As devoted parents of five rambunctious boys,
Mitt and Ann Romney knew a thing or two about
parenting headstrong children. But in July of 1996,
Mitt faced a unique challenge when Robert Gay, a
partner at Bain Capital, called him in Boston and said
in a worried voice, “Mitt, my daughter’s been missing
for three days.”
Fourteen-year-old Melissa (“Missy”) Gay had left
her family’s home in Ridgefield, Connecticut on Saturday,
July 6th to play tennis at her family’s club and
simply disappeared. All Bob and Lynnette Gay knew
was what another teenager had admitted—that
Missy had secretly taken a train to New York to attend
an all-night concert at Downing Stadium on Randall’s
Island. She was last seen at 11 a.m. Sunday morning
in a park under the Whitestone Bridge.
“We’re Going to Find Her”
Nobody knew where she was. Romney asked a
few quick questions, then made an extraordinary decision.
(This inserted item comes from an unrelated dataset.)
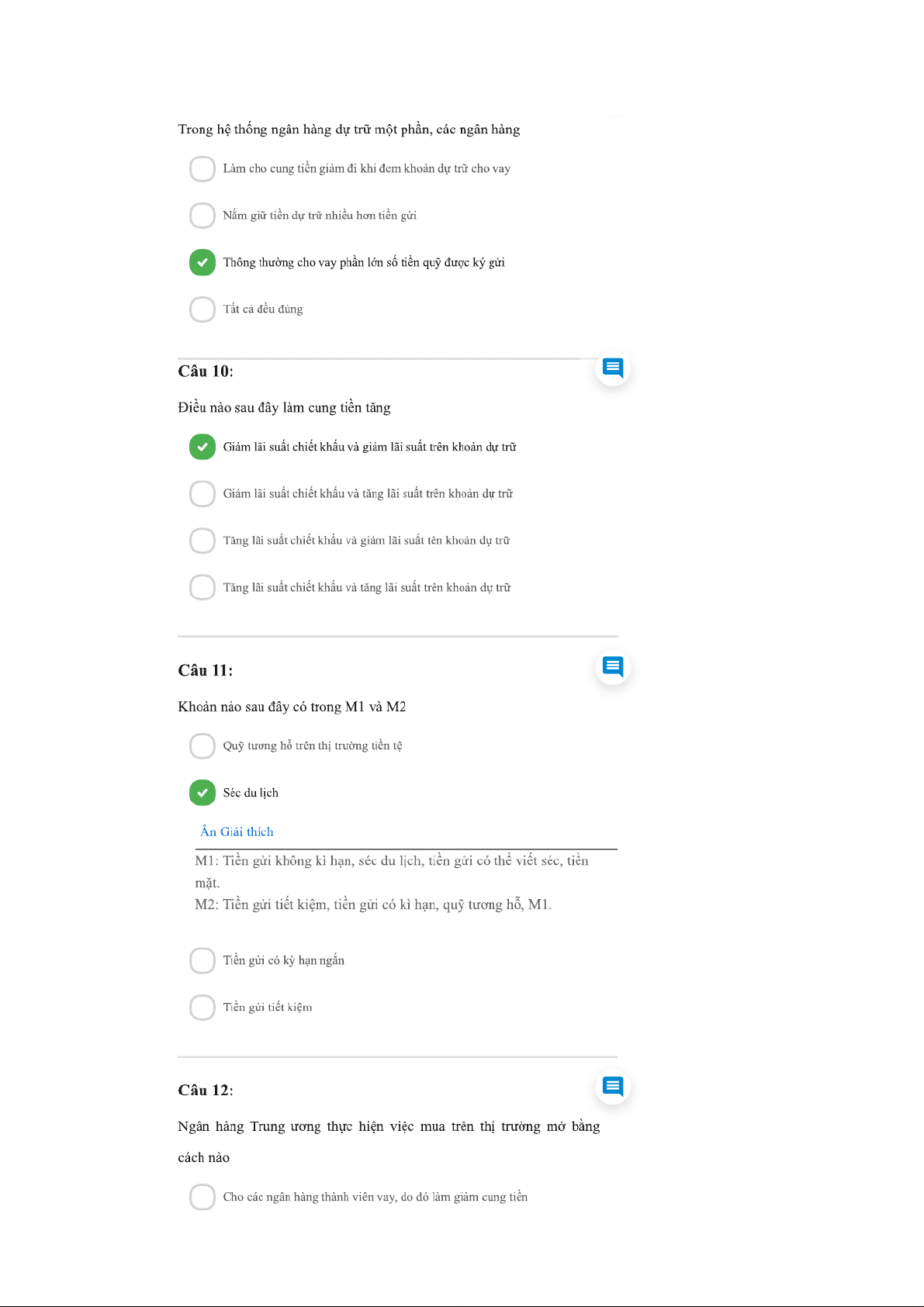
Task: Select 'Cho các ngân hàng thành viên vay' option
Action: coord(202,1197)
“Let’s close the firm, let’s close the company.
Let’s all of us fly down to New York and try to find her.”
Bob Gay remembered Mitt saying,” I don’t care how
long it takes. We’re going to find her.”
All 30 Bain partners and 20 employees caught
the shuttle to New York where they turned a Marriott
hotel into a command center complete with toll free
numbers to field phone tips. “We met with detectives
from the New York City Police Department, “ Romney
recalls, “and we hired a private investigative firm to
help guide us through the process.”
Mitt called clients that Bain had worked with and
asked for help: R.R. Donnelly, the firm’s printer,
cranked out 300,000 fliers bearing Missy’s photo and
last known whereabouts. Accountants at Price Waterhouse
Cooper plastered Manhattan’s street poles
with “missing” posters. Duane Reade, a drugstore
chain in which Bain Capital was an investor, asked
clerks in 52 stores to stuff fliers in shopping bags.
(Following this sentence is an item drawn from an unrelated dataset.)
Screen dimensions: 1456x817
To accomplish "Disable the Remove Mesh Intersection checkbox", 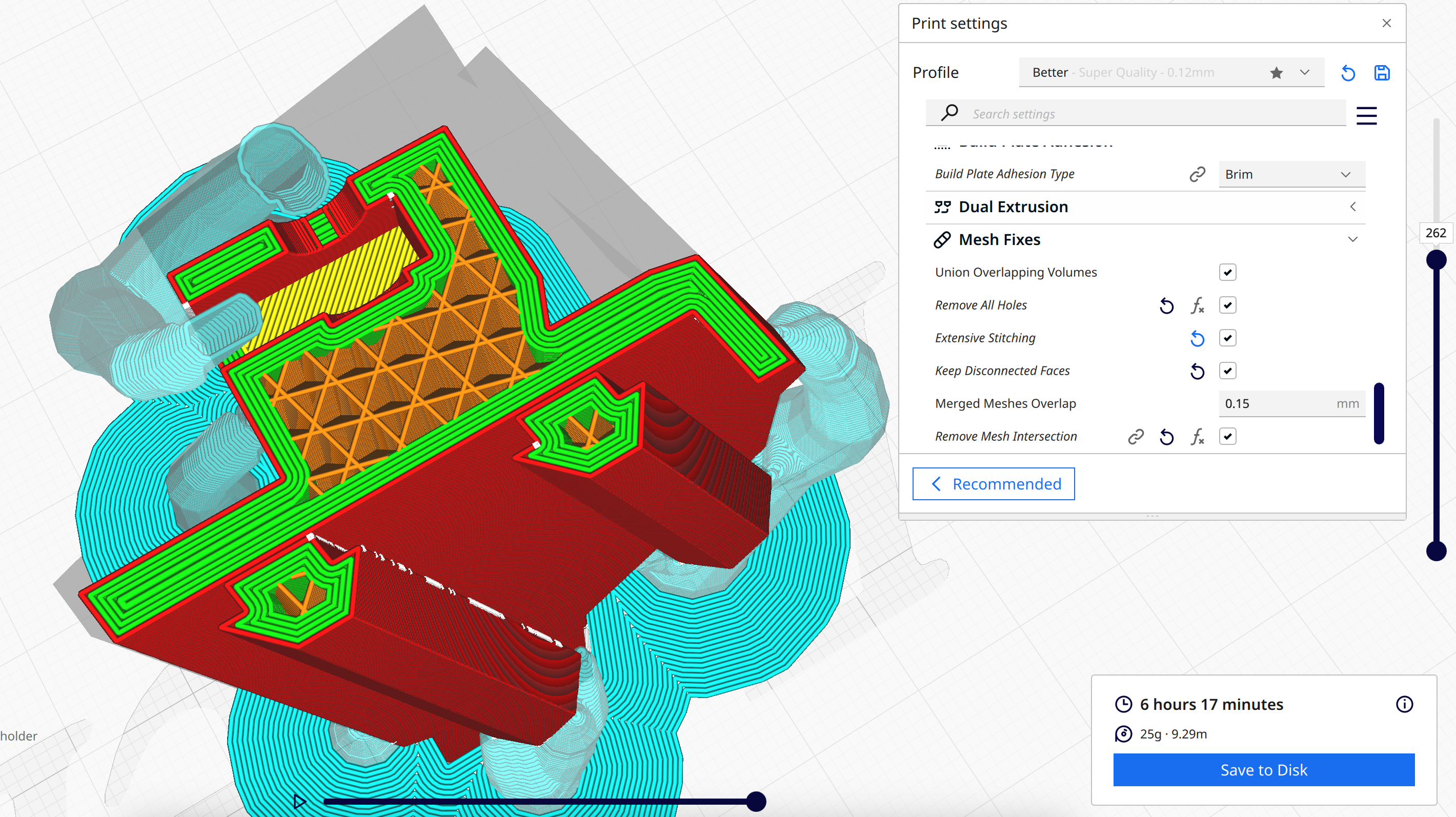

Romney and his colleagues hit the streets. They
tramped up and down Manhattan, buttonholing anyone
who might have seen the missing five foot-three
inch, 103-pound girl.
“I just hope that somebody could find it in their
heart to call and let us know where she is,” said
Lynette Gay, then 44, while speaking to New York
Daily News about her missing daughter. The police
grimly advised that the longer it takes to track down
a missing person, the slimmer the chances she would
be found…alive.
No one knew if Missy had been kidnapped or
killed, but Romney and the Bain team never gave up.
They persuaded 200 volunteers to hand out thousands
of flyers from Times Square to late-night clubs.
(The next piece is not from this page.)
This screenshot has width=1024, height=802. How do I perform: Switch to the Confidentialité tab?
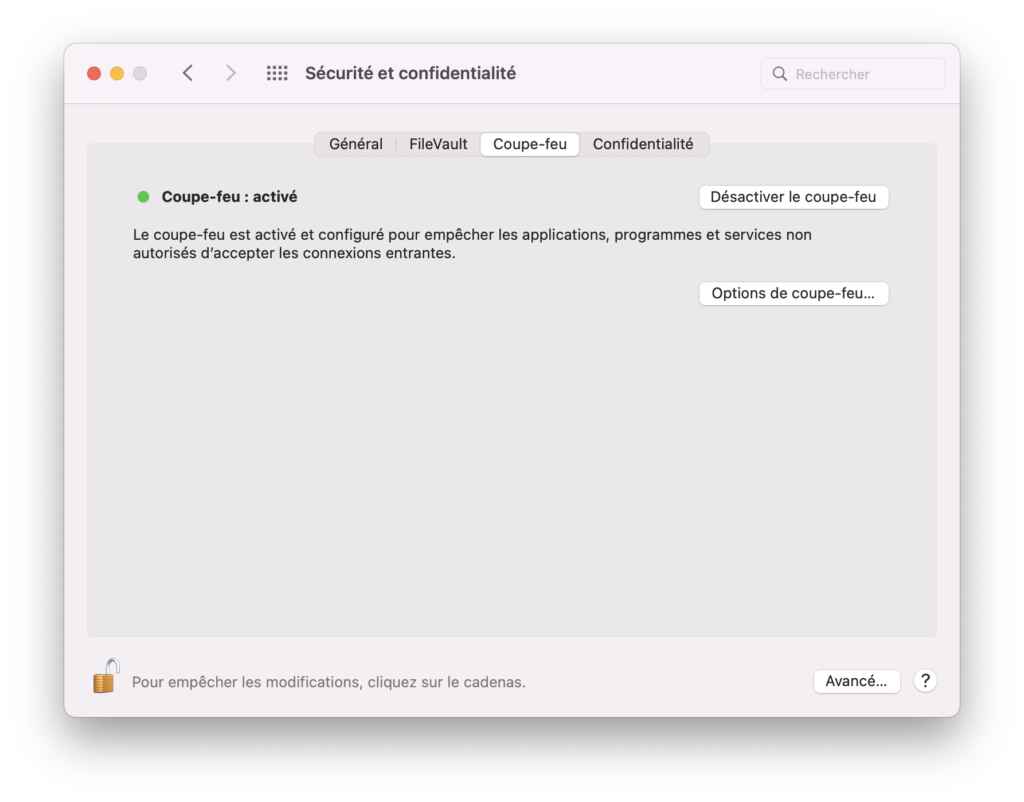[643, 144]
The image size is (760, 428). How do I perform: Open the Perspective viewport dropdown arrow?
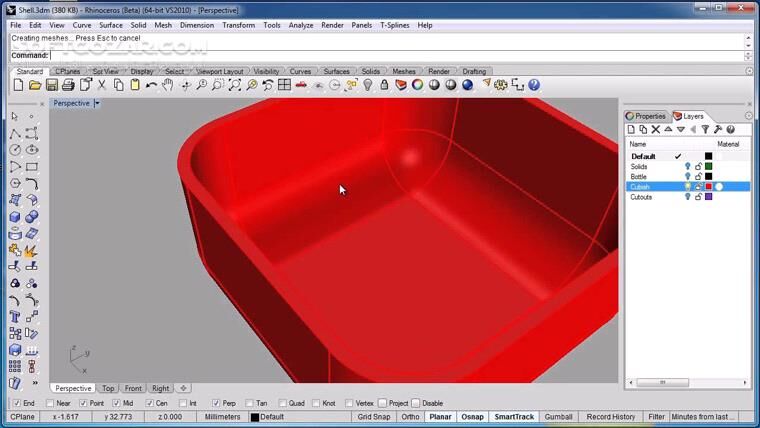pos(97,103)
The extraordinary effort by a bunch of straight-arrow
bankers in suits with briefcases inspired 3 television
news stations to broadcast Missy’s story.
A Secret Guest
Five days after her disappearance, a teenage boy
called a tip line, inquired about a reward, then hung
up abruptly. The NYPD traced the call to Montville,
New Jersey, where the police located Missy at the
home of a 17-year-old boy whose flabbergasted parents
didn’t even know she’d been a “secret guest” in
their house for days. Bob and Lynette Gay rushed to
New Jersey and found the girl pale and shaken, but
unharmed.
Today, sixteen years later, she is a fourth grade
teacher and happily married with children. Both she
and her husband contributed to Romney’s 2008 presidential
bid.
What does this story say about Mitt Romney’s
character? He didn’t do it for for self-aggrandizement
or for personal gain. As Ann Romney has said of her
husband, “Mitt doesn’t view helping others as a duty.
He sees it as a privilege.”
And:
Romney to
the Rescue
The Obama campaign laughed at
photos of the jet skiing Romneys.
But not the six members of New
Jersey’s Morrisey
family who cried for
help when their boat
began to sink in
the early evening
dark. Romney and
two of his sons
jumped on their jet
skis and followed
their cries, according
to the Boston Herald.
The Romneys
rescued the family,
and also McKenzie,
their Scottish Terrier.
With the entire freaking US military and the CIA at his command, he couldn't - wouldn't - save the lives of his own ambassador and the men who tried to rescue him.
Yes, these two incidents I listed were gathered from a paid political ad, but they remain true, nonetheless. You'll never read it in the mainstream media, so be thankful you were able to read about it at all.